Panoramica
Distortions ti mette nei panni di una ragazza che si risveglia in una valle immaginaria senza ricordare chi sia. Un diario la conduce a un violino. Quel violino diventa tutto: un'arma, una chiave, un linguaggio. Lo sviluppatore Among Giants ha costruito l'intero gioco attorno a questa idea, e il risultato è un RPG narrativo in cui la musica plasma l'ambiente in tempo reale anziché rimanere in sottofondo come atmosfera.
Il gioco dura oltre 15 ore e divide la sua progressione in tre fasi distinte. Le sezioni iniziali introducono i giocatori ai controlli con una struttura lineare. La parte centrale si apre su un mondo aperto con dungeon da esplorare e luoghi da visitare nell'ordine che preferisci. Il tratto finale fonde entrambi gli approcci e ospita la maggior parte dei contenuti opzionali e delle missioni secondarie, aggiungendo un tempo di gioco significativo oltre il percorso principale.

Come funziona la meccanica del violino?
Il violino in Distortions funziona attraverso un sistema di meccaniche ispirato a The Legend of Zelda: Ocarina of Time, Loom e Guitar Hero. La Ragazza impara 5 abilità distinte e 3 modi diversi di suonare, ognuno sbloccato tramite la progressione. Queste non sono variazioni cosmetiche: tecniche diverse creano ponti, spostano rocce enormi, la rendono invisibile, attivano esplosioni o le permettono di comunicare con gli strani abitanti della valle.

Meccaniche chiave a colpo d'occhio:
- 5 abilità uniche basate sul violino
- 3 stili di gioco distinti da padroneggiare
- Manipolazione ambientale in tempo reale
- Modalità di gioco libero che influisce sul mondo in modo organico
- Incontri con creature con comportamento dinamico e sensibile al contesto
C'è anche una modalità di gioco libero in cui puoi semplicemente prendere in mano il violino e suonare.

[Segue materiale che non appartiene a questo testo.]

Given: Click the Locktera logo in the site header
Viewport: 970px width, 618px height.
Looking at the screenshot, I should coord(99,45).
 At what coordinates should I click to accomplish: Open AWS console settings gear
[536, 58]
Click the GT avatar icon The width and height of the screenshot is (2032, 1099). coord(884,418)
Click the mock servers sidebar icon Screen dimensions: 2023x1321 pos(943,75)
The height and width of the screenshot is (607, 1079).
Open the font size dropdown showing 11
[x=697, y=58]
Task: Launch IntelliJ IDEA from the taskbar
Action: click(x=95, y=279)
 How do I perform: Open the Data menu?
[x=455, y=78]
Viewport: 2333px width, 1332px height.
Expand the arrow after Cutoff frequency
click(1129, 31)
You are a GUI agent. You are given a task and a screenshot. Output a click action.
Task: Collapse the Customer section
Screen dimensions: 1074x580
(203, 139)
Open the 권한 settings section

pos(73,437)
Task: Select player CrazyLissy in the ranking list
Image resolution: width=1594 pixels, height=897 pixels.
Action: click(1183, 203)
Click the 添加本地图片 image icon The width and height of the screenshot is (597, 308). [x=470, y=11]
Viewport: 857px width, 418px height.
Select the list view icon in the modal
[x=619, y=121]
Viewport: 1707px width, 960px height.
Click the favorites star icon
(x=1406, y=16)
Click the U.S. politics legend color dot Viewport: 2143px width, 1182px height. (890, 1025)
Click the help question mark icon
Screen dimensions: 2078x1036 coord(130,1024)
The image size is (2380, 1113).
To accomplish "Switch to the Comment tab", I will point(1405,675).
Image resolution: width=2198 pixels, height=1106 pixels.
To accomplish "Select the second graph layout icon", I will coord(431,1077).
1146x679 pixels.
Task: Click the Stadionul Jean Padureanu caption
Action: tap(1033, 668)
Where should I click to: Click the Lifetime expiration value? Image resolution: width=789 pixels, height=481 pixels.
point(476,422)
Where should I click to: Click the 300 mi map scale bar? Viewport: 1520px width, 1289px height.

Certe località rispondono a note specifiche, e azzeccarle plasma il mondo in modi che la storia non ha previsto. È un piccolo tocco, ma fa sentire la valle genuinamente reattiva anziché un semplice sfondo.

Mondo e ambientazione
La valle di Distortions è costruita da echi di ricordi distorti, il che è strano quanto sembra. Montagne, caverne, fiumi e uno spazio alternativo coesistente chiamato Mondo Bianco formano la geografia. Il Mondo Bianco non è solo un trucco visivo: ti muovi tra i due per sfuggire a creature mascherate o raggiungere aree altrimenti inaccessibili.

Le ispirazioni visive e narrative del gioco sono insolitamente specifiche per un titolo indie. Among Giants ha citato direttamente Eternal Sunshine of the Spotless Mind, The Fountain, Where the Wild Things Are, Shadow of the Colossus e Silent Hill 2 come punti di riferimento. È un mix di malinconia, surrealismo e tensione su scala di creature che conferisce a Distortions un'identità tonale distinta rispetto alla maggior parte dei giochi basati sulla musica.
Design visivo e audio
La colonna sonora attinge a brani su licenza di due band post-rock (l'atto brasiliano Labirinto e la band americana Dredg) insieme a composizioni originali. Strati di suono ambientale mescolano campane, violini e chitarre con rumori ambientali per mantenere il mondo sonoro vivo. Dato che la musica è la meccanica centrale del gioco, il sound design ha un peso maggiore qui che in quasi ogni altro RPG indie.
Le prospettive di gameplay cambiano tra prima persona, side-scrolling, mondo aperto e segmenti lineari a seconda di ciò che richiede la storia. Questi non sono cambiamenti arbitrari: servono al ritmo, mantenendo lo slancio attraverso quello che altrimenti potrebbe diventare un loop di esplorazione ripetitivo.
Conclusione
Distortions è un RPG d'avventura guidato dalla musica con un'identità chiara: una ragazza, un violino e un mondo surreale che risponde a ciò che suona. Con oltre 15 ore di contenuti, una struttura di progressione in tre fasi e incontri con creature progettati attorno a strategie dinamiche piuttosto che alla memorizzazione di schemi, offre una profondità meccanica maggiore di quanto il suo ambito indie potrebbe suggerire. I giocatori attratti da giochi incentrati sulla storia con meccaniche non convenzionali, in particolare quelli che hanno risposto all'atmosfera di Shadow of the Colossus o al peso emotivo di Eternal Sunshine, hanno il massimo da guadagnare trascorrendo del tempo in questa particolare valle.